Process monitoring and control are vital for various industry sectors, pharmaceutical, biopharmaceutical, polymer manufacturing and food and dairy. Typical process monitoring involves the use of temperature, humidity, flow and pressure meters. While these can be robust measures of a process to enable control, it does not always provide sufficient information at critical process parameters (CPP). An all-encompassing term for process monitoring, control and analysis systems is Process Analytical Technology (PAT). These systems can be used to measure critical quality and performance attributes of raw and processed materials, which can lead to improved product quality, reduced time to market, and tighter and more responsive supply chains.
PAT systems can be implemented on-line, in-line, at-line or by-pass and each method come with their own challenge for implementation and inherent befits. CAPPA has been developing PAT systems to meet the needs various industrial needs across a range of sectors and as such has developed bespoke expertise for developing a whole new class of sensing equipment. Some potential applications are outlined below; these are based on spectroscopic techniques – the backbone of CAPPAs knowledge – UV/vis, fluorescence, Raman and Infrared (IR), both near and mid.
Monitoring of moisture level
Infrared spectroscopy is especially suited for sensing of moisture content in a range of processes. The measurement principle is based on IR light absorption by water molecules and applies to both mid-infrared (MIR) and near infrared (NIR). A typical process monitoring application of in-line moisture monitoring would be the freeze-drying of pharmaceutical proteins. Freeze drying includes three different stages, beginning with the freezing procedure followed by the primary drying and finally the secondary drying step – all of which have CPP that require monitoring. A NIR spectroscopic PAT system allows for a non-invasive, non-destructive and rapid moisture determination. The requirement for monitoring moisture levels is not only critical to the pharmaceutical sector; it can also find applications in the food and dairy sector. Raw and final products required monitoring during and after production to avoid microbial growth.
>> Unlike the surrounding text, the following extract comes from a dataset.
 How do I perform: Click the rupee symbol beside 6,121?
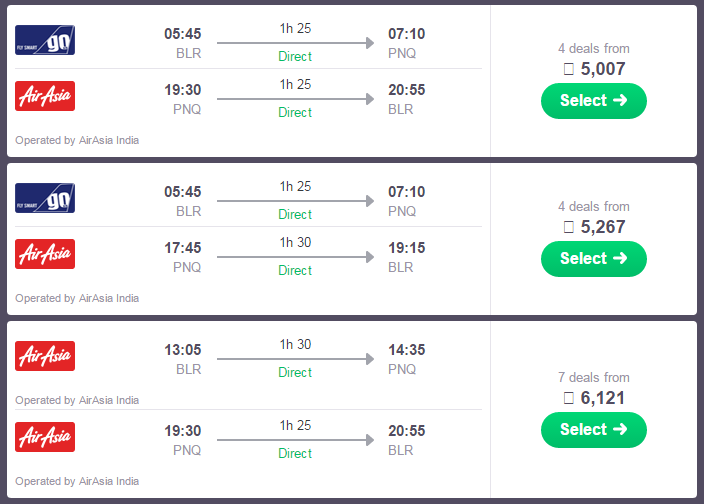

In-line monitoring of blend uniformity
Ingredient distribution within a blend or final product is another CPP. It is a requirement within the pharmaceutical and biopharmaceutical sector to perform an in process testing of blends to demonstrate adequacy of mixing however, the uniformity is not always assessed. With Raman spectroscopy, it is possible to probe the blend in- line or at-line to determine the uniformity and ingredient distribution, control, improve blending time, and prevent over blending, which may introduce aggregates that will affect the final quality of the product. This can be critical for pharmaceutical capsules/tablets since aggregates can lead to increased drug content above the recommended therapeutic dose for high potent drugs, for example Linoxin™, Xanax™ and Rocaltrol™.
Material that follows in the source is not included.